C'è un sottotesto chiaro, probabilmente, solo all'unica persona che legge questo blog che conosce anche la Molestia formato liceo classico: quest'ultima a scuola era una capra, un po' perché non studiava, un po' perché, in fondo in fondo, nutriva un non malcelato disprezzo nei confronti di chi lo faceva, ottenendo, magari, buoni risultati in materie poco pratiche come la storia (peggio, la filosofia: ma ammetto che non ci capivo un'acca neanche io, per quanto mi sforzassi di leggerne l'enigmatico manuale) o l'italiano.
Ai tempi, peraltro, la sua svogliatezza venne ripagata con bocciature in materie veramente improbabili: educazione fisica (giuro!) e storia dell'arte, quest'ultima, devo dirlo, per pura antipatia personale del prof nei suoi confronti del tutto fuori luogo, dal momento che non facevamo assolutamente nulla, il che ha finito per crearmi un forte rimpianto per le lacune mai colmate in una delle materie che amo di più.
E insomma, so per certo che il mio compagno ci teneva a mostrarmi tutti i suoi successi come a dirmi: vedi? tu eri tanto brava e adesso non sei nessuno, mentre io sono ricco e affermato.
No, non è una mia proiezione per via delle solite insicurezze che effettivamente a tratti mi angosciano non poco. Conosco la faccia di questo ex ragazzo imbolsito precocemente e le cattiverie di cui era capace. Le tipiche cattiverie dell'adolescenza che mi sono portata dietro per anni, prima di convincermi che dovevo fregarmene e pure alla grande.

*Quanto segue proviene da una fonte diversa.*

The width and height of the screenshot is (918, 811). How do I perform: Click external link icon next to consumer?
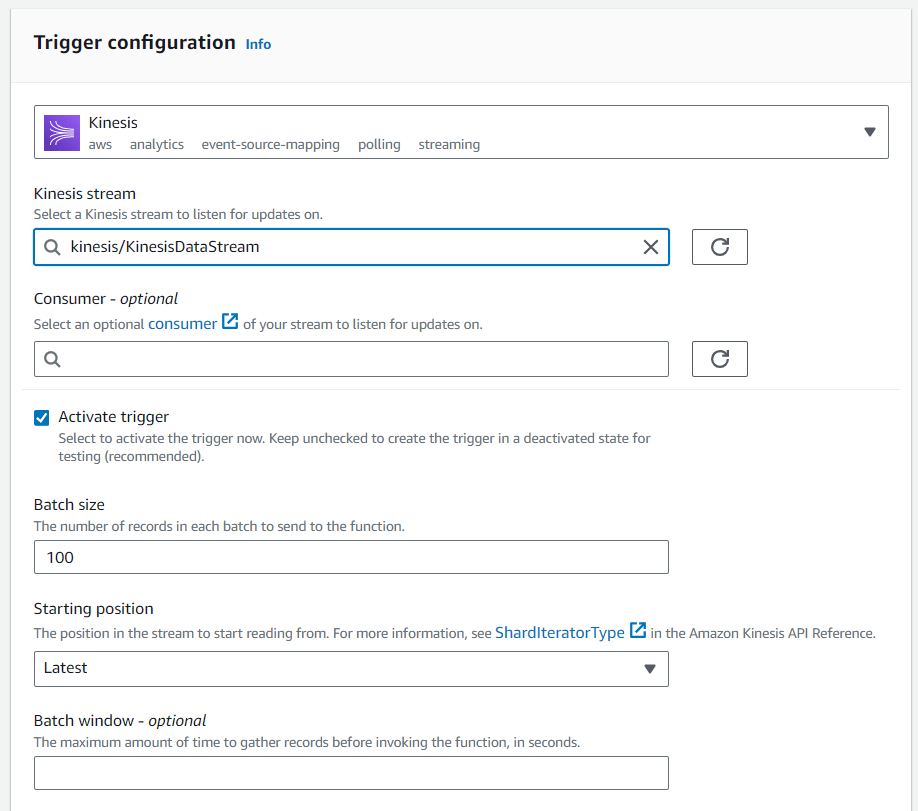coord(230,321)
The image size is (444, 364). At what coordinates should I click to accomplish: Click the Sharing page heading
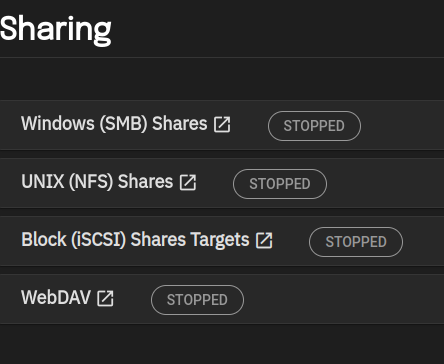pyautogui.click(x=55, y=29)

Quel che mi sconcerta è che, nonostante tutti i mutamenti che pure saranno intervenuti nella sua vita, comunque dovesse darsi un tono, buttandomi in faccia la sua infantile rivalsa antropologica.
Davvero, se gli fosse toccato di andare in pensione a 54 anni, come a tanti delle generazioni passate, sarei stata felice per lui, se questo era, è, il suo orizzonte di vita.

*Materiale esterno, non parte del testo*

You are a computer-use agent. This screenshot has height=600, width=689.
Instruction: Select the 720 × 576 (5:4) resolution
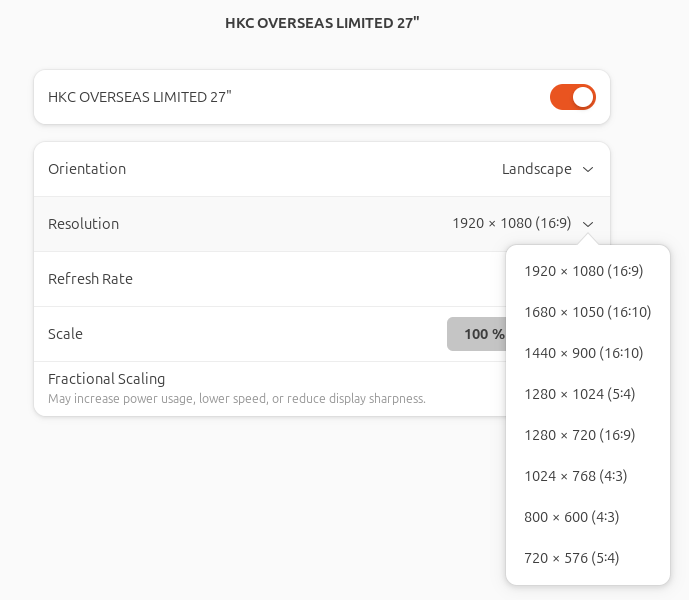[571, 558]
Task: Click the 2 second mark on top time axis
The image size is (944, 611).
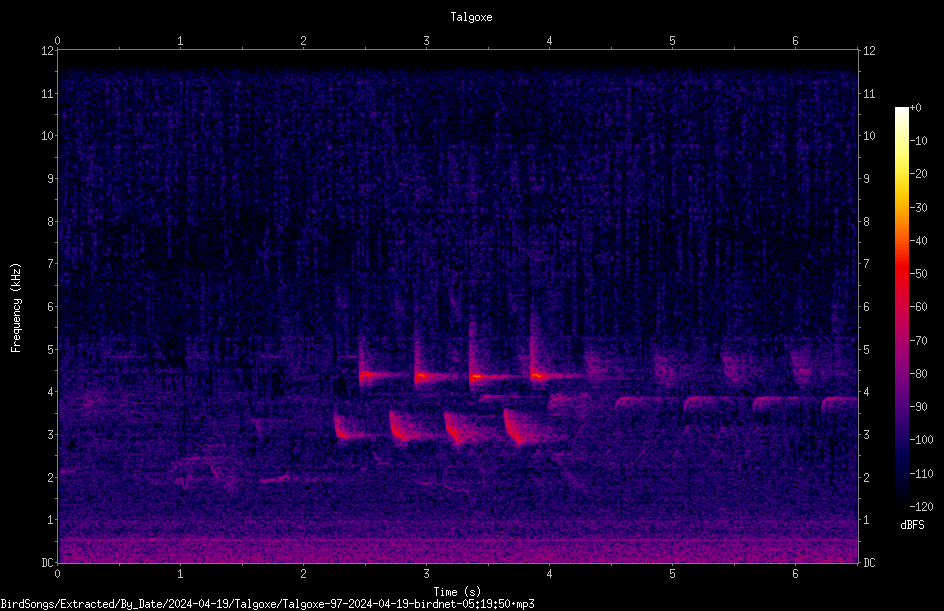Action: coord(303,41)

Meno capisco il discorso sull'ereditarietà del posto di lavoro. Anzi, direi che un po' mi fa orrore, considerato il modo in cui starà crescendo suo figlio e il "trotismo" dilagante.

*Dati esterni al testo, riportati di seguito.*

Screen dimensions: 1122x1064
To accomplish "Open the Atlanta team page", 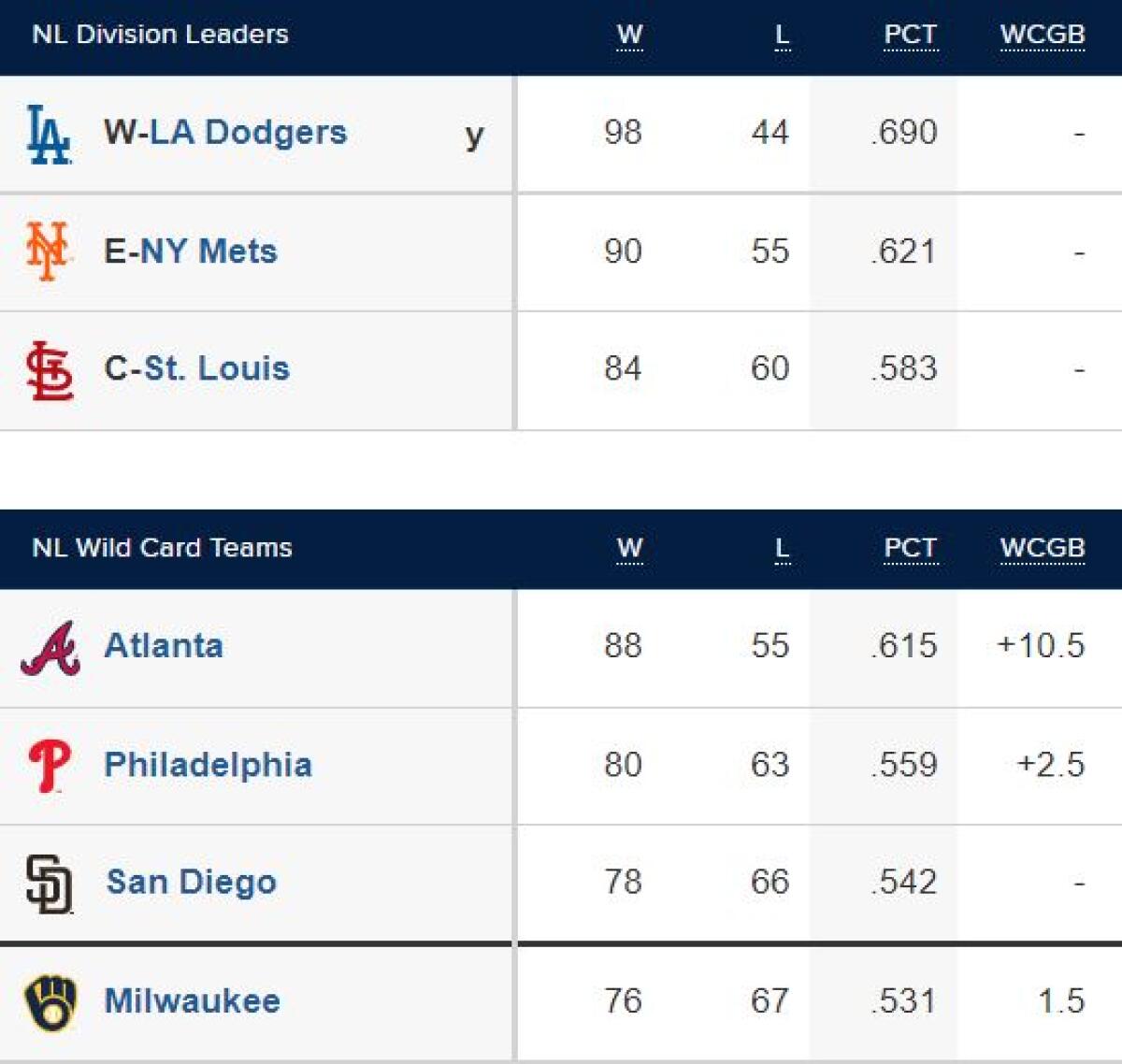I will [164, 645].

E tuttavia, l'aspetto vieppiù triste di questo episodio è il senso d'immobilismo che mi restituiscono persone così, simbolo di una terra, di un paese, ostile al diverso, al nuovo, allo straniero, esattamente come venticinque anni fa, quando ho preso a scalpitare per il desiderio di conoscere il mondo.
Ammetto di non essere andata molto lontano: Molestia, hai ragione tu: non ho combinato granché, ma la testa non si è mai più richiusa né mai sarà possibile.
E se anche un giorno dovessi venirti a chiedere delucidazioni sui fondi pensione, beh, di sicuro troverò un'altra maniera per mettere alla berlina la tua noiosa piccineria di provincia.